Mr Nicol's submission is that, given his youth, all those matters assume a greater significance than they might otherwise do in cases of this sort, so as to make it perverse of the Home Secretary to decide to send him back to Belgium to make his application there. In short, it is said that he is vulnerable, if required to do that, in the sense of being sent back to a country where he is on his own and where he has not the age or the experience to deal with such matters adequately on his own.
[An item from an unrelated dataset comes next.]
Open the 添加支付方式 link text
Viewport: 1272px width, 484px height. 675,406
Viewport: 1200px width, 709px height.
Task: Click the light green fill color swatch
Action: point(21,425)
This matter had to be looked at by the Secretary of State, first, in the light of his own policy statement of 25 July 1990, to which I have referred. It reads (so far as material):

"The Convention's primary function is to give refugees who cannot turn to their own authorities the protection of the international community. It is an instrument of last resort not a licence for refugees to travel the world in search of an ideal place for residence. Where protection issues do not arise, an application should therefore be dealt with in accordance with normal immigration criteria. Accordingly, an application for asylum from a passenger who has arrived in the United Kingdom from a country other than the country in which he fears persecution, will not normally be considered substantively. The passenger will be returned to the country from which he embarked, or to another country in which he has been since he left the country of feared persecution or, if appropriate, to his country of nationality, unless I am satisfied that the country is one in which his life or freedom would be threatened on account of his race, religion, nationality, membership of a particular social group or political opinion, or that it would return him to such a country. However, in considering any individual case I shall take into account any evidence of substantial links with the United Kingdom which in my view would make it reasonable for the claim for asylum exceptionally to be considered here."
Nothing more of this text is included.